__FRAGMENTO PROPUESTO__
"""
Como se ha dicho, la organización del libro depende más de lo geográfico que de lo ideológico, o mejor dicho, lo ideológico cobra notoriedad arraigando en lo geográfico. Los capítulos sobrevuelan los diferentes feudos republicanos y sublevados, y por ellos pasean, o en ellos están atrapados —que de todo hay—, los protagonistas de la historia. Así se nos retratan el Madrid de la resistencia antifascista y de las checas, la Pamplona del cura Yzurdiaga y su revista Jerarqvía, la Valencia gubernamental y del II Congreso Internacional de Escritores para la Defensa de la Cultura, el virreinato sevillano de Queipo, la Barcelona de la diáspora, el Burgos faccioso, el exilio parisiense, la Salamanca del Cuartel General. Y en ésta última, la figura enorme de don Miguel de Unamuno.

Entre las adhesiones a los sublevados, ninguna fue motivo de tanto regocijo para ellos como la de don Miguel de Unamuno; un intelectual de semejante talla respaldando sus posiciones representaba todo un aldabonazo y refutaba la idea de que la República monopolizaba los principios del conocimiento, el pensamiento y la cultura, frente a un barbarismo refractario a toda ilustración. Sin embargo, no era don Miguel hombre acomodaticio dispuesto a renunciar a la crítica y la búsqueda de la verdad. Si tomó partido por los sublevados, fue por considerar que la deriva anarquizante de la República era irreversible, y que la única vía para el restablecimiento del orden y la regeneración nacional pasaba por la intervención militar. Conocer de primera mano los usos criminales de sus patrocinados, nos lleva al Paraninfo de la Universidad de Salamanca, en el día 12 de octubre de 1936, y a uno de los discursos más valientes que jamás haya pronunciado español alguno. De éste —cuya lectura íntegra recomiendo— entresaco la réplica al desbarre del general Millán Astray. Entiéndase que no fue un parlamento continuo sino jalonado por múltiples interrupciones, insultos y abucheos de follones exaltados dispuestos a lincharlo allí mismo:

«Acabo de oír el grito necrófilo y sin sentido de ¡Viva la Muerte! Esto me suena lo mismo que ¡Muera la vida! Y yo, que me he pasado la vida creando paradojas que provocaron el enojo de los que no las comprendieron, he de decirles, como autoridad en la materia, que esta ridícula paradoja me parece repelente. Puesto que fue proclamada en homenaje al último orador, entiendo que fue dirigida a él […] El general Millán Astray es un inválido. No es preciso decirlo en un tono más bajo. Es un inválido de guerra. También lo fue Cervantes. Pero los extremos no sirven como norma […]. Un inválido que carezca de la grandeza espiritual de Cervantes, que era un hombre (no un superhombre) viril y completo a pesar de sus mutilaciones, un inválido, como dije, que carezca de esa superioridad del espíritu, suele sentirse aliviado viendo cómo aumenta el número de mutilados alrededor de él […]. El general Millán quisiera crear una España nueva (creación negativa sin duda) según su propia imagen. Y por ello, desearía ver a España mutilada, como inconscientemente dio a entender […]. Venceréis, pero no convenceréis. Venceréis porque tenéis sobrada fuerza bruta. Pero no convenceréis, porque convencer significa persuadir. Y para persuadir, necesitáis algo que os falta: razón y derecho en la lucha. Me parece inútil pediros que penséis en España. He dicho.» [6]

Dos cosas llaman la atención en este discurso. La primera es la valentía; quizás pueda parecer una tontería retrógrada, pero soy de ese género de personas a quienes la contemplación de un hombre valiente que encara su suerte aún las emociona. Durante la guerra civil, muchos fueron los españoles que pagaron sus ideas con la vida, pero fueron pocos quienes la arriesgaron en el acto mismo de expresarse en un entorno hostil. La segunda es la superación del pensamiento por la realidad. Bastante antes de que sonase la primera descarga de fusilería, España se había inmunizado contra la razón y el derecho. Quizás por desfase generacional, Unamuno parece no enterarse de que ya se había perdido toda posibilidad de convicción, si alguna vez la había habido: recordemos las palabras del embravecido Arconada.
"""
__TAREAS DEL EJERCICIO__
1. Responde con datos del fragmento:
(a) ¿En qué lugar y en qué fecha pronunció Unamuno el discurso?
(b) ¿Con qué otro inválido de guerra compara Unamuno al general Millán Astray?
(c) ¿Qué ciudad aparece asociada al cura Yzurdiaga y su revista Jerarqvía?
2. Por favor, transcribe el pasaje del fragmento que empieza en las palabras "Como se ha dicho, la" y termina después de "Miguel de Unamuno.".
El material no hace falta para resolver nada de este ejercicio.

__Entradas de señalamiento en documentos y capturas de pantalla__
"""
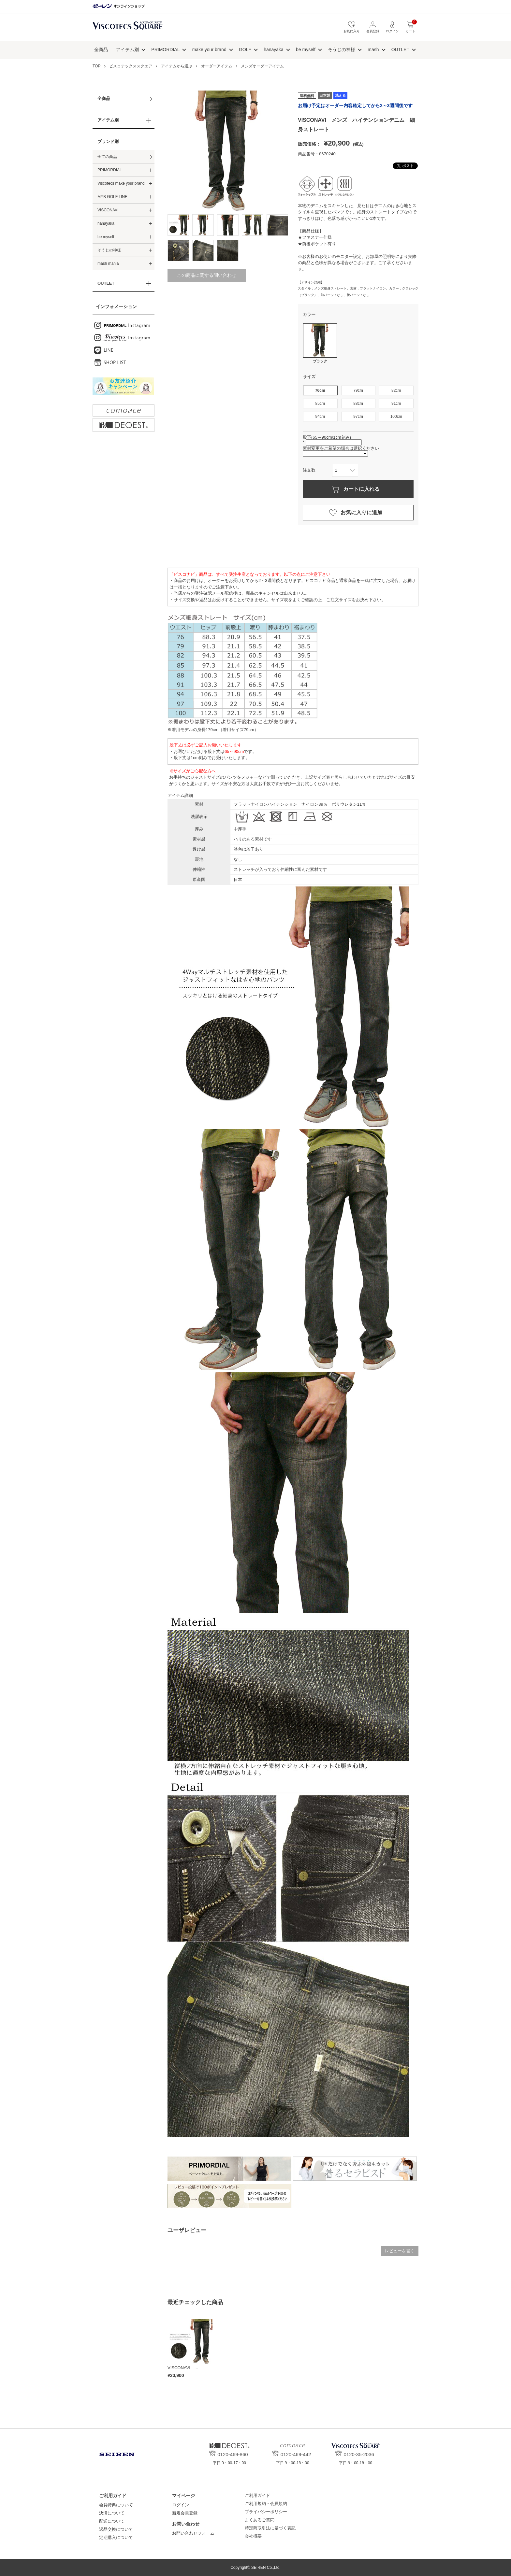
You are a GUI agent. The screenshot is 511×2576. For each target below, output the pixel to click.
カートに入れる (361, 489)
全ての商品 (107, 156)
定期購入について (116, 2537)
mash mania (108, 263)
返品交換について (116, 2529)
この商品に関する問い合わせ (206, 275)
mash (373, 49)
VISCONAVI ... (183, 2367)
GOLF (245, 49)
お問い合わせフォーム (193, 2533)
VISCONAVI (107, 210)
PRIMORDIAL (165, 49)
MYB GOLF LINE (112, 196)
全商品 (101, 49)
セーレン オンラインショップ (119, 6)
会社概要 (253, 2536)
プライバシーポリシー (266, 2511)
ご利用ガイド (257, 2495)
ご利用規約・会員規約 (266, 2503)
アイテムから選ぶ (176, 66)
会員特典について (116, 2504)
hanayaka (274, 49)
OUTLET (400, 49)
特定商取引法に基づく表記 (270, 2528)
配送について (111, 2521)
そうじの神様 (341, 49)
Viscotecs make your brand (121, 183)
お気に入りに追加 (361, 512)
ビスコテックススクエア (128, 28)
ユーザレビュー (187, 2230)
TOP (96, 66)
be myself (305, 49)
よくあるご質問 (259, 2519)
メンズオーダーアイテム (262, 66)
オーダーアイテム (216, 66)
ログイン (180, 2504)
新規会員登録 (184, 2513)
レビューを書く (400, 2250)
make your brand (209, 49)
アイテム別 (127, 49)
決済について (111, 2513)
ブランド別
"""
__RESPUESTAS DEL EJERCICIO__
1.
(a) En el Paraninfo de la Universidad de Salamanca, el 12 de octubre de 1936.
(b) Con Cervantes.
(c) Pamplona.

2.
Como se ha dicho, la organización del libro depende más de lo geográfico que de lo ideológico, o mejor dicho, lo ideológico cobra notoriedad arraigando en lo geográfico. Los capítulos sobrevuelan los diferentes feudos republicanos y sublevados, y por ellos pasean, o en ellos están atrapados —que de todo hay—, los protagonistas de la historia. Así se nos retratan el Madrid de la resistencia antifascista y de las checas, la Pamplona del cura Yzurdiaga y su revista Jerarqvía, la Valencia gubernamental y del II Congreso Internacional de Escritores para la Defensa de la Cultura, el virreinato sevillano de Queipo, la Barcelona de la diáspora, el Burgos faccioso, el exilio parisiense, la Salamanca del Cuartel General. Y en ésta última, la figura enorme de don Miguel de Unamuno.